/ur

import remote Python and Jupyter notebook files, from GitHub Gists, the local filesystem, or arbitrary URLs

Primary LanguagePythonBSD 3-Clause "New" or "Revised" LicenseBSD-3-Clause

ur

Import remote Python files and Jupyter notebooks, from GitHub Gists, the local filesystem, or arbitrary URLs:

Import From
Gists URLs Local files GitHub GitLab
File Type Notebook (.ipynb)
Python (.py)

Install:

In a shell:

pip install ur

In a Jupyter notebook:

from sys import executable as python
!{python} -m pip install ur 

Usage

Import GitHub Gists

Import several notebooks and Python files from a Gist:

from gist._1288bff2f9e05394a94312010da267bb import *
a_b.a(), a_b.b(), c.c()
Cloning https://gist.github.com/1288bff2f9e05394a94312010da267bb.git into .objs/Gist/1288bff2f9e05394a94312010da267bb/clone





('aaa', 'bbb', 'ccc')

(note the leading underscore in the import statement, which is necessary when the Gist ID begins with a number)

Import from GitHub, GitLab Repos

Import some helper functions (in this case, various wrappers around subprocess functions) directly from a notebook on GitHub:

from github.ryan_williams.jupyter_rc.process import *
lines('echo','yay')  # wrapper around subprocess.check_output that asserts and returns a single line written to stdout
Cloning https://github.com/ryan-williams/jupyter-rc.git into .objs/Github/ryan-williams/jupyter-rc/clone
Running: echo yay





['yay']

Importing from GitLab also works; here we import a cd ("change directory") contextmanager:

from gitlab.runsascoded.dotfiles.jupyter.cd import cd
from pathlib import Path
with cd('examples'): print(Path.cwd())
Cloning https://gitlab.com/runsascoded/dotfiles/jupyter.git into .objs/Gitlab/runsascoded/dotfiles/jupyter/clone
/github/workspace/examples

(gitlab.com notebook)

Import arbitrary URLs

The ur module exposes a powerful API for importing code from {local,remote} {.py,.ipynb} files.

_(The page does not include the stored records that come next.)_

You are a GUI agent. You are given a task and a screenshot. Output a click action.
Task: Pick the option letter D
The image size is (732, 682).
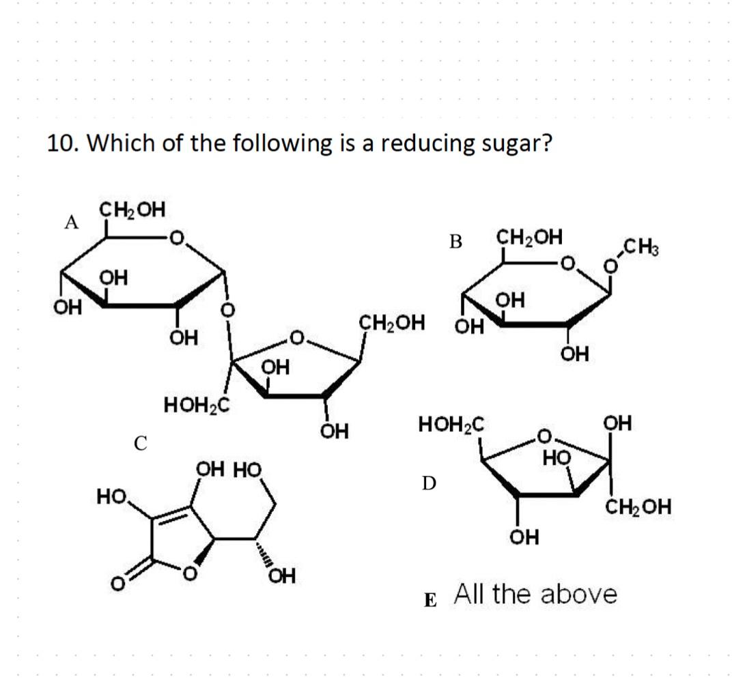click(427, 483)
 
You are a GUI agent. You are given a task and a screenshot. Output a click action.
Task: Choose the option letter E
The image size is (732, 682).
click(430, 601)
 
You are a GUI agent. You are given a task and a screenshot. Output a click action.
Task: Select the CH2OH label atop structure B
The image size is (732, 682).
click(529, 238)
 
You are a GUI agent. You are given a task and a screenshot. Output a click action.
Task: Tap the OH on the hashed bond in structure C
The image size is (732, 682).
click(281, 578)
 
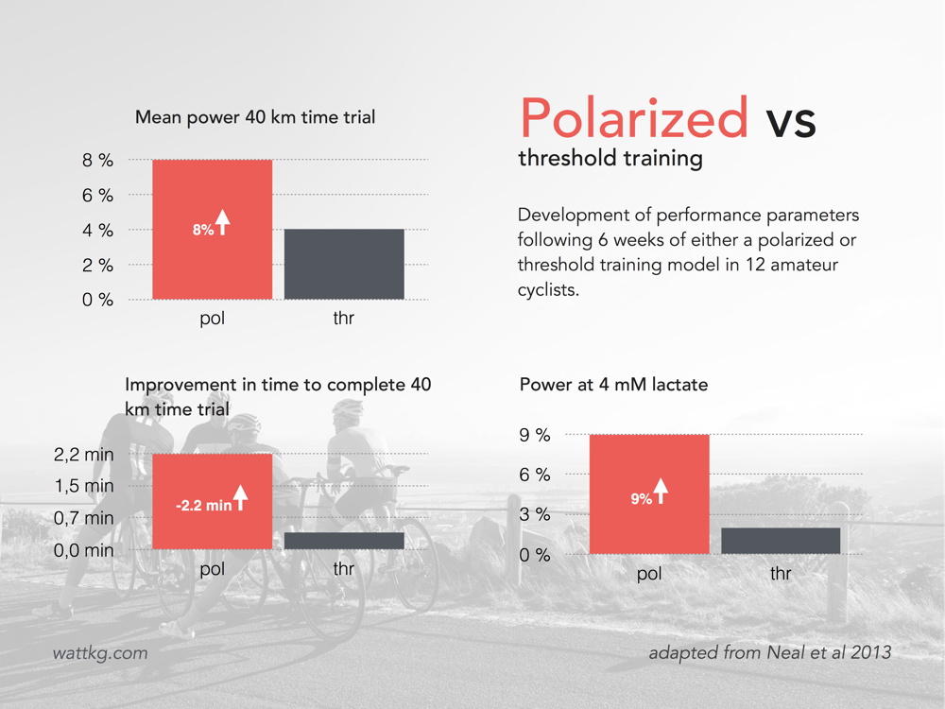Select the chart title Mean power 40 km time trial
(255, 117)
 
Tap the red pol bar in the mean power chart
(212, 229)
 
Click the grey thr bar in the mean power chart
(344, 264)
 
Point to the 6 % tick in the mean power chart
(97, 196)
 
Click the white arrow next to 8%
(223, 222)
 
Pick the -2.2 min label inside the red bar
(204, 505)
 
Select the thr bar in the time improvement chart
(344, 541)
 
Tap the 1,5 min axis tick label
(84, 486)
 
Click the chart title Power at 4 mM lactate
(613, 385)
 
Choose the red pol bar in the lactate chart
(649, 493)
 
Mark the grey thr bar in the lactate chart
(781, 541)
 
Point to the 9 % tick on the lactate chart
(535, 435)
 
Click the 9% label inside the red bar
(642, 498)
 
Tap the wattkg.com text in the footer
(100, 653)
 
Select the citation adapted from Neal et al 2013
(769, 652)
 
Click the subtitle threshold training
(610, 158)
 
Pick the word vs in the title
(791, 121)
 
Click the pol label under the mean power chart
(212, 319)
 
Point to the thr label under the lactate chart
(781, 573)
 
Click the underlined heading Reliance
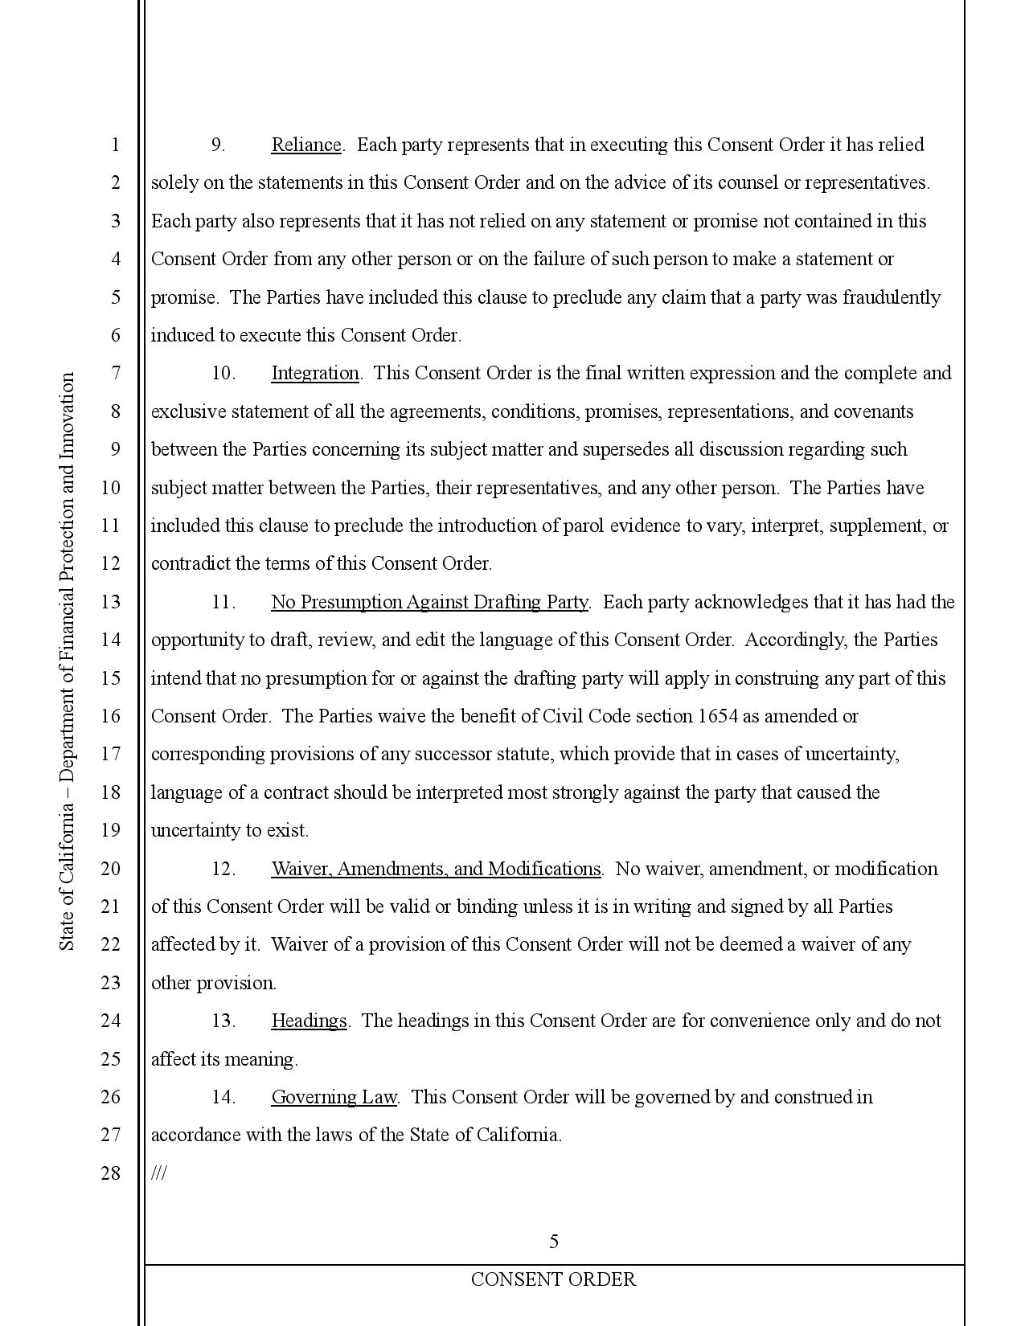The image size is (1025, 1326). [x=306, y=145]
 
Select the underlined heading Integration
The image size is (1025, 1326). [x=315, y=373]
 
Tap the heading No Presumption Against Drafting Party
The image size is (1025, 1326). [x=429, y=602]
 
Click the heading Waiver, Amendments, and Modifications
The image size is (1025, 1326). [x=436, y=869]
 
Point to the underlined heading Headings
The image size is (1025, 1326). [x=309, y=1021]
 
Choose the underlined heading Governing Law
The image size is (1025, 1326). [x=334, y=1097]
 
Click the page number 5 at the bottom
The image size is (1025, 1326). [x=554, y=1242]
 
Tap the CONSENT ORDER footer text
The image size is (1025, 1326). [x=553, y=1279]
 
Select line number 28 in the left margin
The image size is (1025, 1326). [x=110, y=1173]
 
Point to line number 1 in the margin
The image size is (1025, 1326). [x=115, y=145]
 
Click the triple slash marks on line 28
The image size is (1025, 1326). [x=158, y=1173]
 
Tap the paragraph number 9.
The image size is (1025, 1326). [x=217, y=145]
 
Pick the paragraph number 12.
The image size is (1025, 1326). [x=223, y=869]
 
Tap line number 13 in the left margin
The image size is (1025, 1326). [x=110, y=602]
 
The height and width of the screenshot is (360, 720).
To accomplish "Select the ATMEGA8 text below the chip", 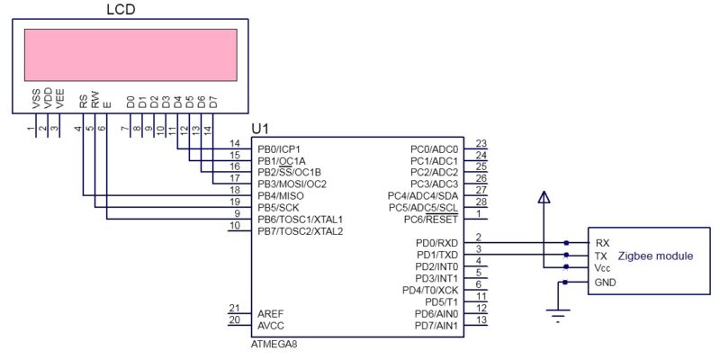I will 275,345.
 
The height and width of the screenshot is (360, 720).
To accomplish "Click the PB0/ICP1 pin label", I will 279,148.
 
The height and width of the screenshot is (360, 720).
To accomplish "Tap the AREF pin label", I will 271,312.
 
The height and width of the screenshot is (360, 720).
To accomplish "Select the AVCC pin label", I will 271,324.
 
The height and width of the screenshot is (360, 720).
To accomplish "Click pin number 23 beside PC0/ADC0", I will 482,144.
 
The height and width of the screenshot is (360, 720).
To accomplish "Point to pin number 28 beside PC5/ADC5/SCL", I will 482,202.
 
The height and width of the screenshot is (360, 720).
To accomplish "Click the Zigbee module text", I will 655,256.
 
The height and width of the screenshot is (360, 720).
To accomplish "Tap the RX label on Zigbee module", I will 602,243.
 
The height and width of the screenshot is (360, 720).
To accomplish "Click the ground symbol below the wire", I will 559,314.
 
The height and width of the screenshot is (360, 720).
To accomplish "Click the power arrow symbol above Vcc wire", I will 544,197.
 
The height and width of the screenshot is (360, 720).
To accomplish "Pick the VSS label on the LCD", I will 35,101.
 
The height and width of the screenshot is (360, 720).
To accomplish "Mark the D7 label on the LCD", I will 212,101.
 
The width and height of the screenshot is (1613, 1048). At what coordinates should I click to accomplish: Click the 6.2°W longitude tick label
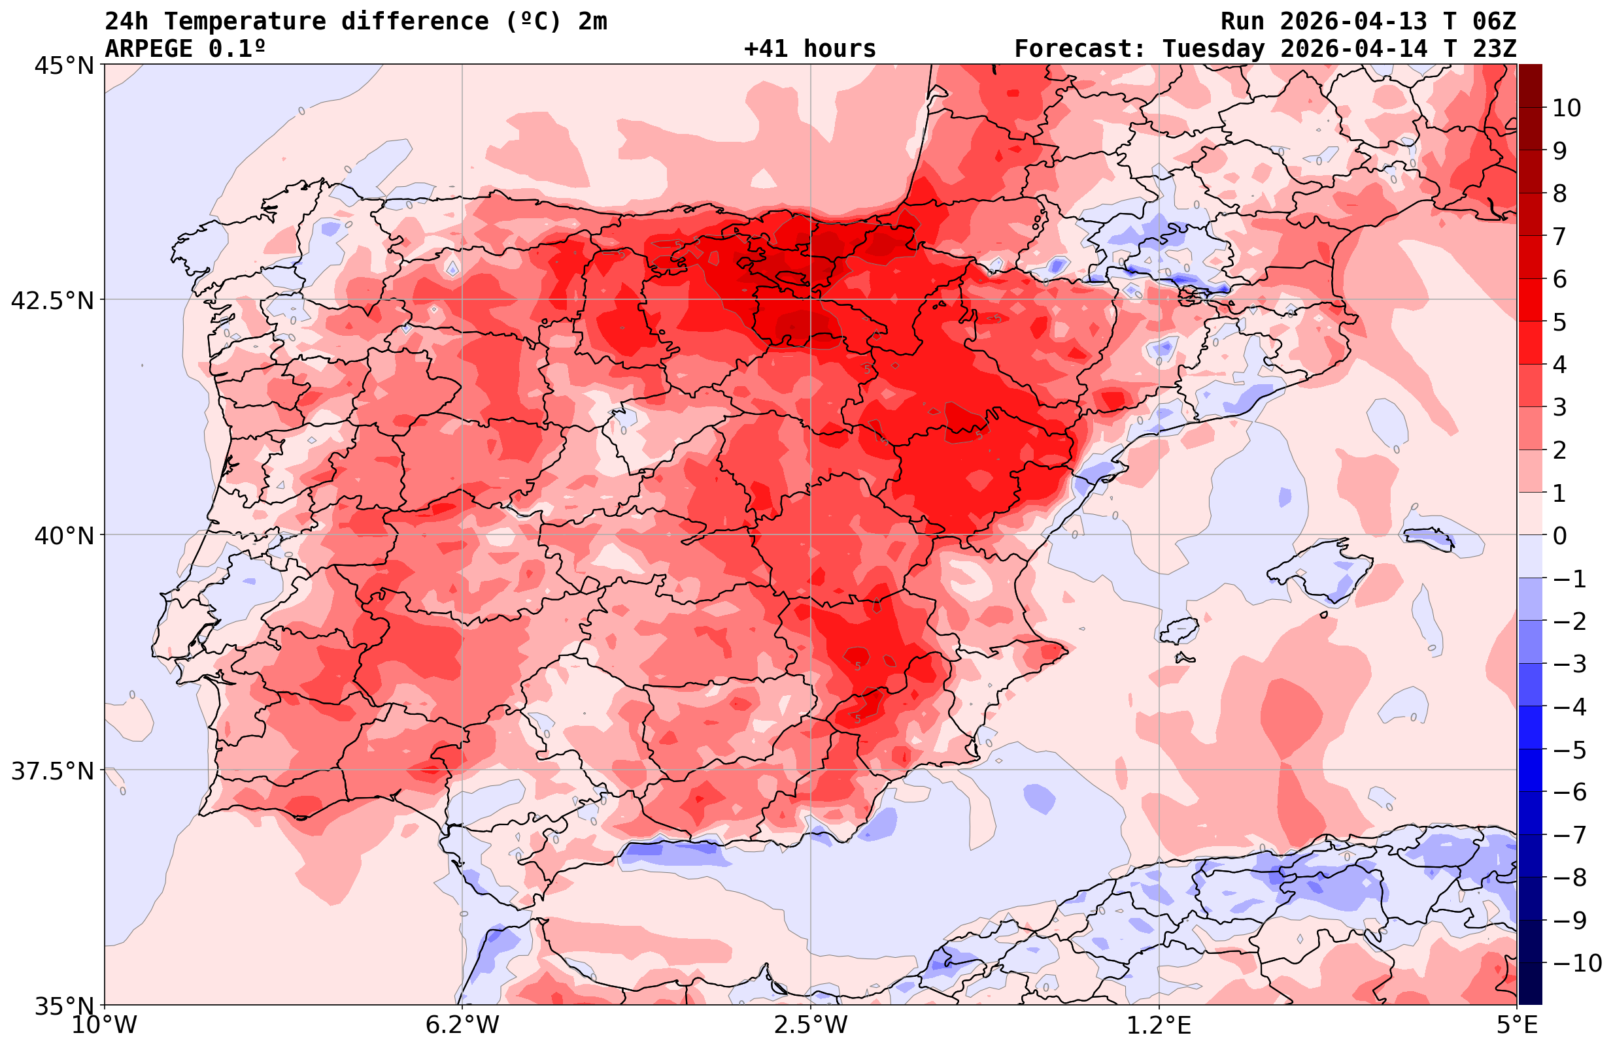tap(462, 1025)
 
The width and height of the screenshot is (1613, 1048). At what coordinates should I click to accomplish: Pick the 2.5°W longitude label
tap(811, 1025)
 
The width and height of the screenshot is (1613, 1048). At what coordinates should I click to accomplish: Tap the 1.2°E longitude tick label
tap(1159, 1025)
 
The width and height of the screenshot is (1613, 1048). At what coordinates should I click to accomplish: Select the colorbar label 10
tap(1566, 108)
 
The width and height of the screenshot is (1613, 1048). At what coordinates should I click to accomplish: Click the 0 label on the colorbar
tap(1559, 536)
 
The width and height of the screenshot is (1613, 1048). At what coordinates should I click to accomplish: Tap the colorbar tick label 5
tap(1559, 322)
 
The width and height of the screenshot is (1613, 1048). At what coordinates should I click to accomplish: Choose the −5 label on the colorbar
tap(1569, 750)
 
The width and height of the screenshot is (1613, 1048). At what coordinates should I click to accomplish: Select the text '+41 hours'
tap(810, 49)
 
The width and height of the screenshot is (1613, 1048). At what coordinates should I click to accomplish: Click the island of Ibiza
tap(1180, 630)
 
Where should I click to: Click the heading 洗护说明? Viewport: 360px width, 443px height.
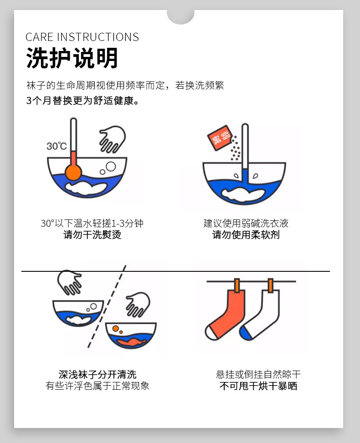point(72,58)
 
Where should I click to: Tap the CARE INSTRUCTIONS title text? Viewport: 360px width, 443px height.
point(82,37)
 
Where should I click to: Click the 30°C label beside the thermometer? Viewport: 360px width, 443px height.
point(57,146)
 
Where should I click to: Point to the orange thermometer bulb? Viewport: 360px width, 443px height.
point(73,172)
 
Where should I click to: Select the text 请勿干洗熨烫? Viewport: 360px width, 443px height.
point(92,235)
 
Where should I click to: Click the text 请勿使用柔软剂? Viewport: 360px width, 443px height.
point(246,235)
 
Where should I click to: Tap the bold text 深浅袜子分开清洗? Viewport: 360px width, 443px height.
point(98,375)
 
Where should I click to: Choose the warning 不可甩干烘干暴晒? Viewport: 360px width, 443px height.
point(258,386)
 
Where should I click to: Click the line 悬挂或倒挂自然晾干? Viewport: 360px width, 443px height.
point(258,375)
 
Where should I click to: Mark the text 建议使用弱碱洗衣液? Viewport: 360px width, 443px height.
point(246,223)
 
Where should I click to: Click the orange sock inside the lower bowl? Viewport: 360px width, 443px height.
point(131,341)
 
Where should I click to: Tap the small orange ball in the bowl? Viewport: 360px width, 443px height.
point(116,328)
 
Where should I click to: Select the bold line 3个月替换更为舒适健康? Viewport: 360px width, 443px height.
point(82,101)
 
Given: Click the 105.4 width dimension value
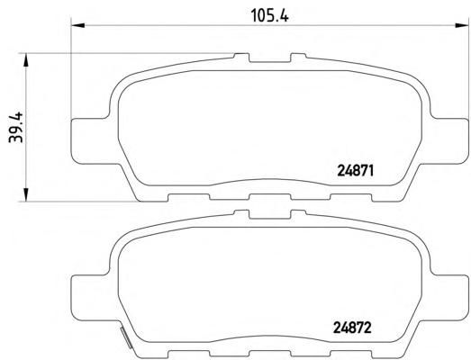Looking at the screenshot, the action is [270, 15].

Here is an example directly importing one of the files in the example gist used above:

import ur
a_b = ur('https://gist.githubusercontent.com/ryan-williams/1288bff2f9e05394a94312010da267bb/raw/a_b.ipynb')
a_b.a(), a_b.b()
('aaa', 'bbb')

Import wildcards

In addition to calling the ur module (and returning a module), the * operator can be used:

import ur
ur * 'https://gist.github.com/1288bff2f9e05394a94312010da267bb'
a_b.a(), a_b.b(), c.c()
('aaa', 'bbb', 'ccc')

This is is analogous to import * syntax, but can be used to import from arbitrary URLs (in this case, ur detects that the URL represents a gist, and imports the two .ipynb modules found there).

Here is an equivalent import using the ur(…) syntax:

import ur
ur(gist='1288bff2f9e05394a94312010da267bb', all='*')
a_b.a(), a_b.b(), c.c()
('aaa', 'bbb', 'ccc')
import ur
url = 'https://gist.githubusercontent.com/ryan-williams/1288bff2f9e05394a94312010da267bb/raw/0a2b5966c22c5461734063b78239262e39e4f363/c.ipynb'
ur(url, all=True)
c()
'ccc'

Configuration: ur.opts

Various behaviors can be configured via the ur.opts object:

only_defs

Default: True

Only bring certain top-level entities (functions, modules, and imported symbols; see CellDeleter) into scope from the imported module.

verbose

Default: False Eenable verbose logging during import magic

skip_cache

Default: False

When set, pull latest versions of imported modules (instead of reusing Git clones cached by previous runs).

cache_root

Default .objs

Remote imported modules are cloned and cached here, namespaced by their type and a primary key.

For example, the example Gist referenced above will persist information in a directory called .objs/Gist/1288bff2f9e05394a94312010da267bb.

cache-root-example.ipynb shows how to set a non-default cache_root, and what the cache dir's contents look like.

encoding

Default: utf-8

Encoding to decode remote notebooks with.

Discussion

Jupyter notebooks provide a rich, literate programming experience that is preferable to conventional IDE-based Python environments in many ways.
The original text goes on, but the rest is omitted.